Amy attended a private school, where dyslexia meant she struggled academically. "I was always behind in class," she says cheerfully. "There was people in my class who was amazing at art, amazing at maths, amazing at English, but I wasn't clever with anything, even though I tried my hardest. And then, at the end, they gave me head girl." Really? "Yes, because the teachers saw how much I tried, and how nice a girl I was, Debs." As a little girl, she'd been obsessed with her Barbies and her Girl's World kit and had always wanted to be a beautician. Her first job was on Saturdays in a beauty salon when she was 15, "and I loved it", she says. Julie says the salon was owned by a friend of hers and "she asked me: what on earth have you done to Amy? Amy didn't even know how to open a bottle of bleach.
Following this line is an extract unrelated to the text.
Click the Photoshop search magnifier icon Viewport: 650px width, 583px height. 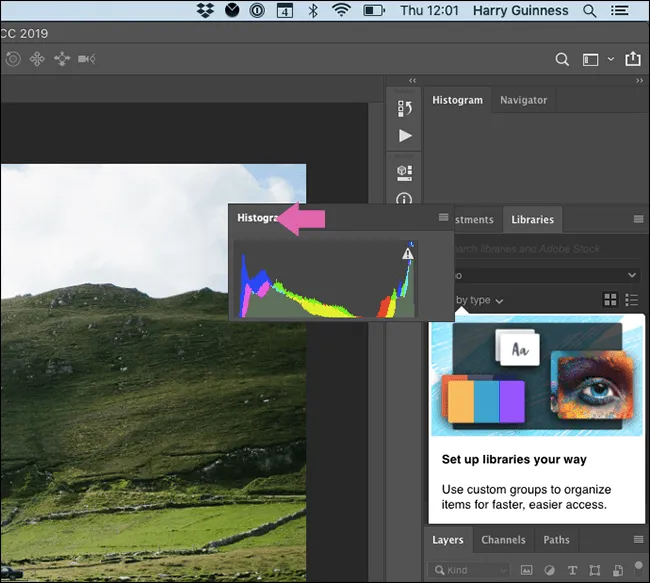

She didn't know you had to press down and twist!" Amy had completed her training and was working in the beauty salon at Epping Forest Country Club when TOWIE came along. "I used to be a sports masseuse and, I'm not going to lie to you, I was good at it, Debs. I'm quite strong and had a waiting list of three and a half weeks. When I told my boss, Sharon, I'd be leaving for a little while she said that's fine, but she couldn't wait to have me back. I'd probably still be working there if it weren't for TOWIE, Debs, and I wouldn't have minded. I'm a happy person, Debs." Boyfriends? She says she was seeing a stockbroker called Joe but they've recently parted. "We've got really different careers. He was always with clients in London, while I'm doing what I'm doing. It's hard having a boyfriend, doing what I'm doing, but I'm too young to settle down, aren't I, Debs? Can I put the persghetti in now?" Look at the pan of water, Amy. Are there bubbles? "I can see bubbles, Debs." That, Amy, means the water is boiling so, yes, you may put the persghetti in.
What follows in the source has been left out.